Introduction
Primary myelofibrosis (PMF) is a myeloproliferative neoplasm (MPN)
characterized by constitutional activation of the JAK-STAT signaling
pathway and bone marrow (BM) fibrosis which leads to decreased
peripheral blood counts, pro-inflammatory state, and a potential for
transformation to acute myeloid leukemia (AML). The median age at
presentation is 65 years [2,3]. JAK2-V617F is the most common
mutation in PMF and is found in 50-60% of patients [4]. The only
curative treatment option currently available is allogeneic stem cell
transplant. However, most patients are ineligible because of advanced
age and comorbidities [5]. Ruxolitinib and fedratinib, JAK2
inhibitors, are the only FDA approved treatment for intermediate/high
risk PMF patients [6,7]. However, those drugs have their limitations
and only improve symptoms and decrease splenomegaly, without an overall
survival benefit [6,7]. Therefore, there is a significant unmet need
for treatment options in this patient population.

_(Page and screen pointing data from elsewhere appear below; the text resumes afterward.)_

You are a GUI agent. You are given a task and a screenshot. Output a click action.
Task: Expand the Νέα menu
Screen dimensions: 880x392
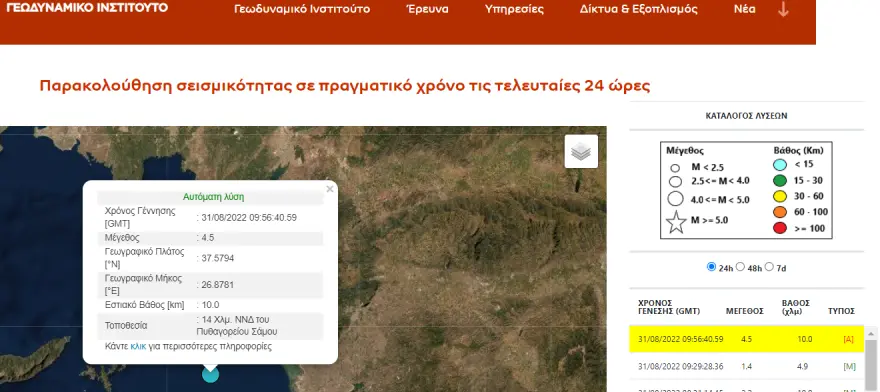744,10
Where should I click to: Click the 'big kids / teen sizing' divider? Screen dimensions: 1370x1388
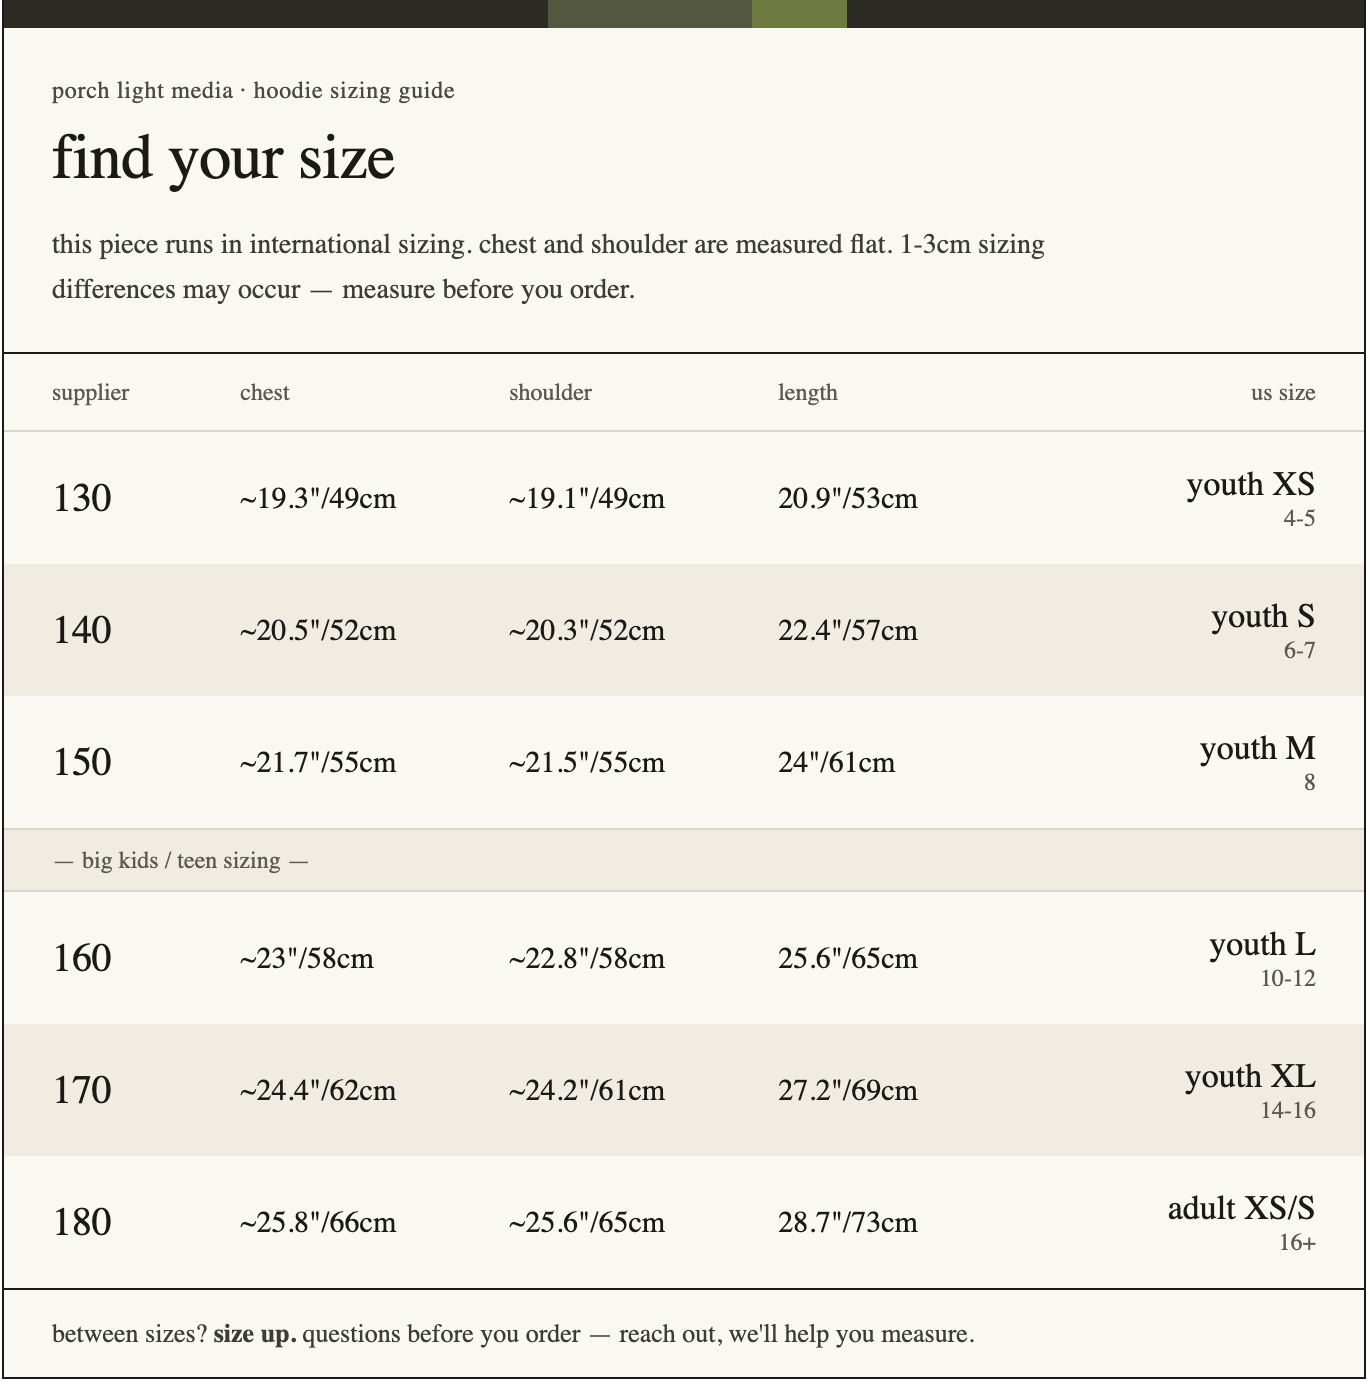[684, 860]
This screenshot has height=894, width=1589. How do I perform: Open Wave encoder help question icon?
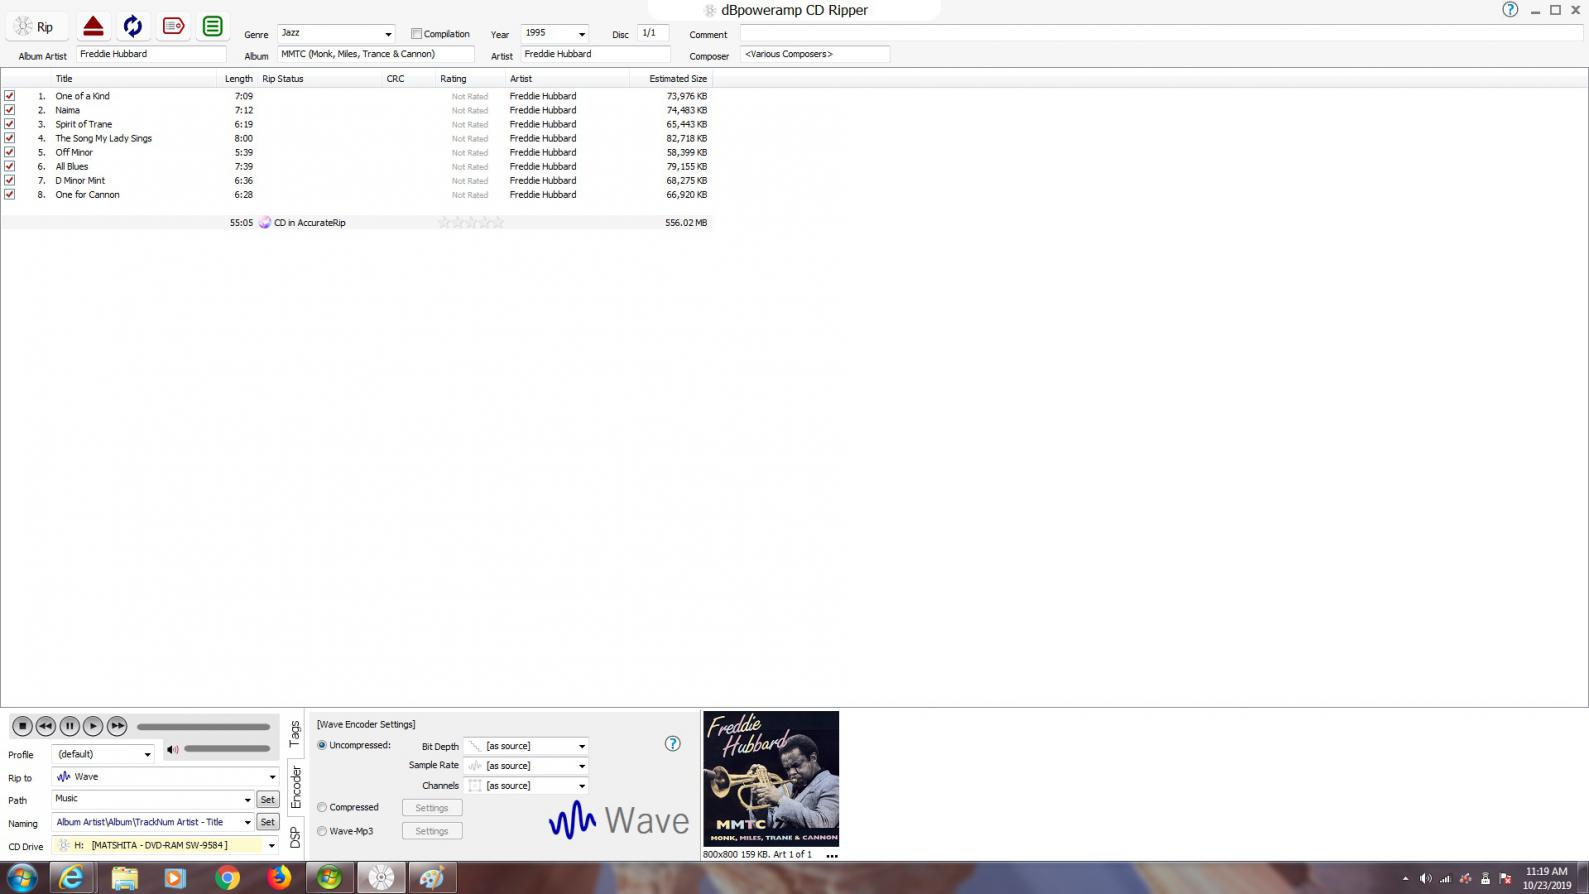tap(673, 744)
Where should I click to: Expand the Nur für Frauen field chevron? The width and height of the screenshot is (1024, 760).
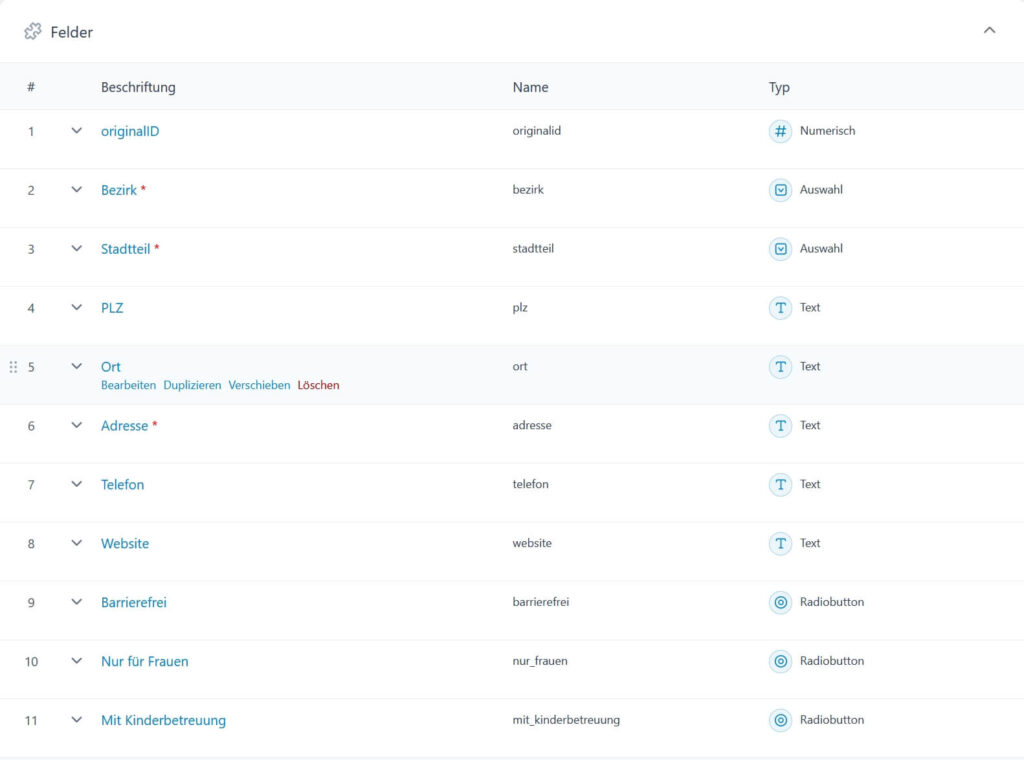pos(77,661)
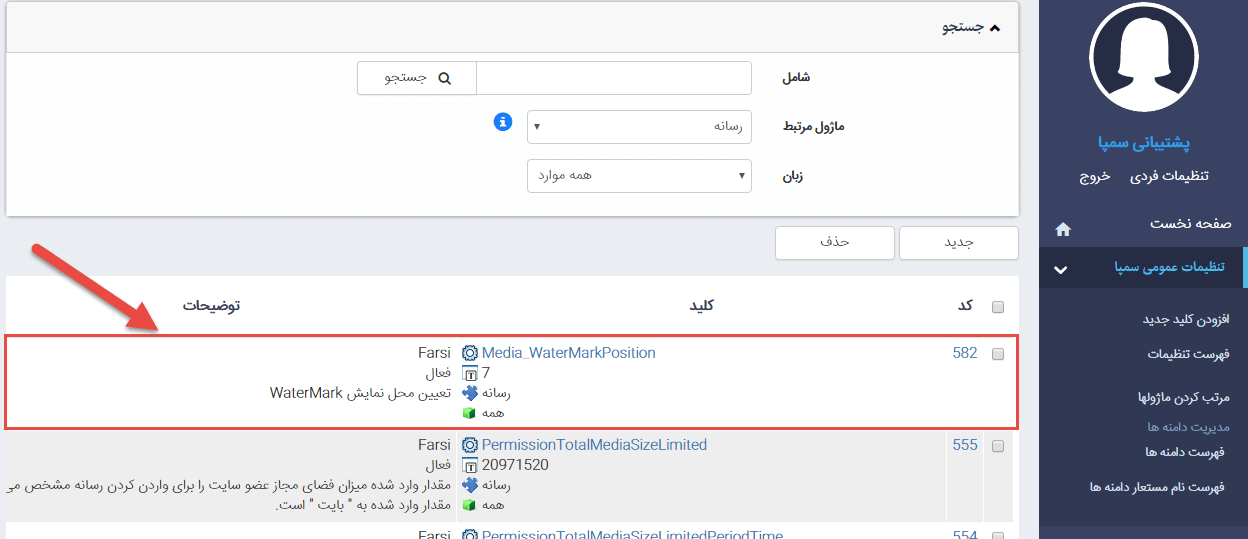The width and height of the screenshot is (1248, 539).
Task: Collapse the جستجو search panel header
Action: [x=970, y=28]
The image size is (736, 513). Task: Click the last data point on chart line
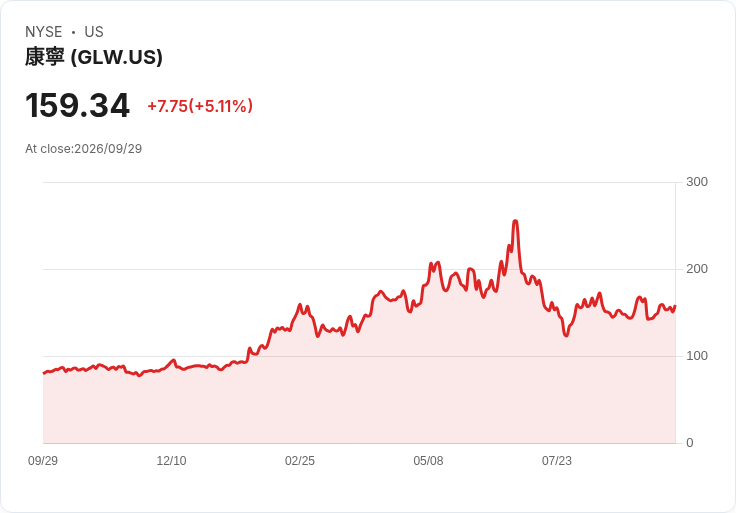click(x=675, y=306)
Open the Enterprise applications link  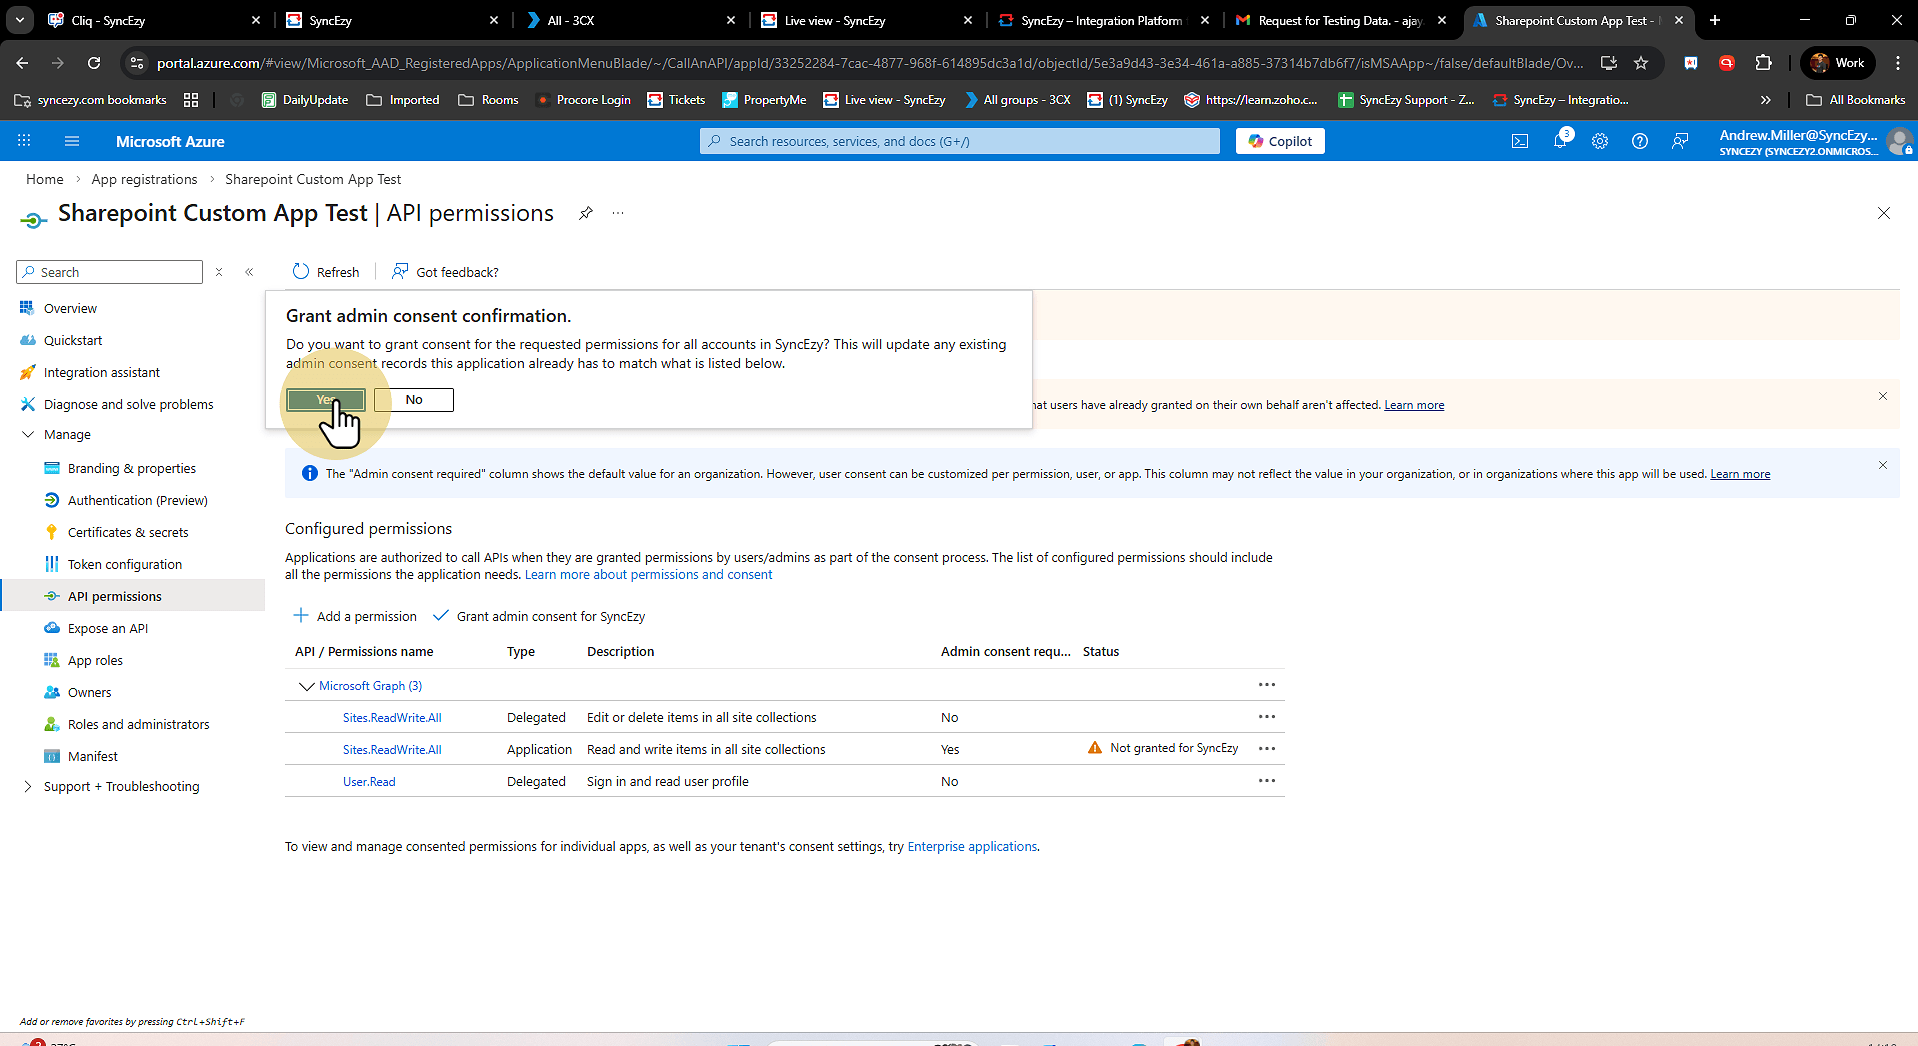point(971,847)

Prestipino et al. discovered that mice models with JAK2-V617F mutated
MPN generally have an increased expression of PD-L1 that leads to cancer
immune evasion by inhibiting the antitumor effect of the T lymphocytes
against cancer cells [1]. Checkpoint inhibitors are monoclonal
antibodies that block the interaction between PD-L1 and its receptor,
allowing the immune system to fight cancer cells with an enhanced
antitumor response. Pembrolizumab was the first checkpoint inhibitor
approved by the FDA for patients with metastatic non-small-cell lung
cancer with >50% PD-L1 expression in tumor cells by
immunohistochemistry stain. In this subset of patients, pembrolizumab
was more effective than systemic chemotherapy [9].
In this paper, we compared the PD-L1 expression among patients with
JAK2-mutated PMF versus JAK2-unmutated PMF patients versus normal
controls without no PMF or JAK2 mutation.